What this task involves —
When you retype the entries, keep each one exact and leave out the pictures.

Material for this task —
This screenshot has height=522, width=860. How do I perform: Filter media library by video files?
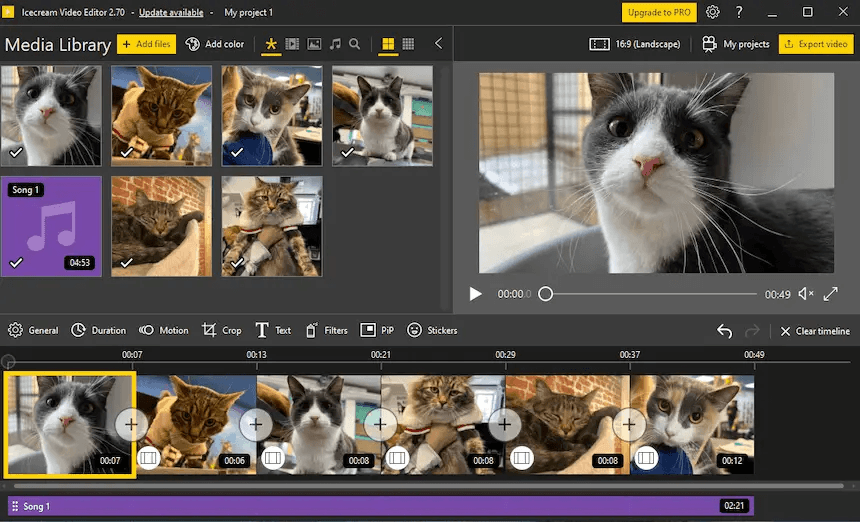pos(292,44)
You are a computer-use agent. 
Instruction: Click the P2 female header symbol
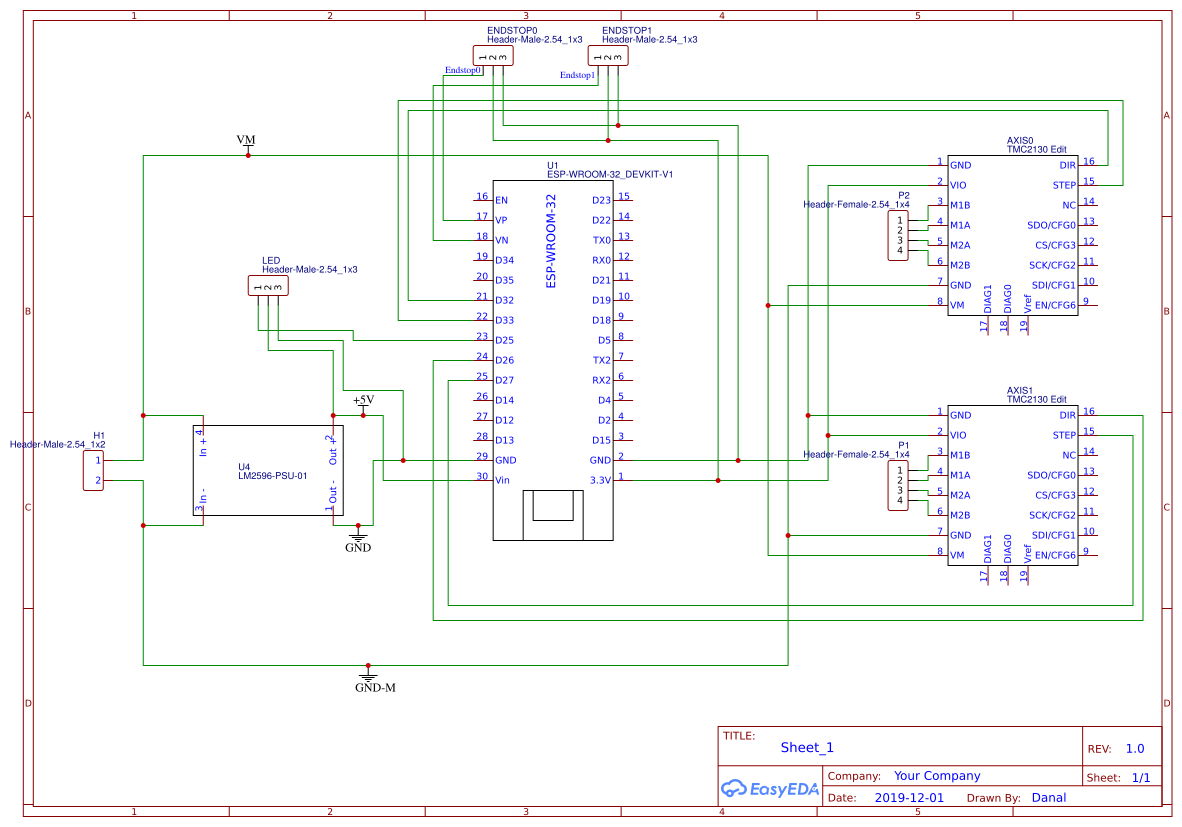897,236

Task result —
This screenshot has height=522, width=860. How do I perform: Filter media library by video files?
pos(292,44)
You are a computer-use agent. 
Instruction: Click the P2 female header symbol
897,236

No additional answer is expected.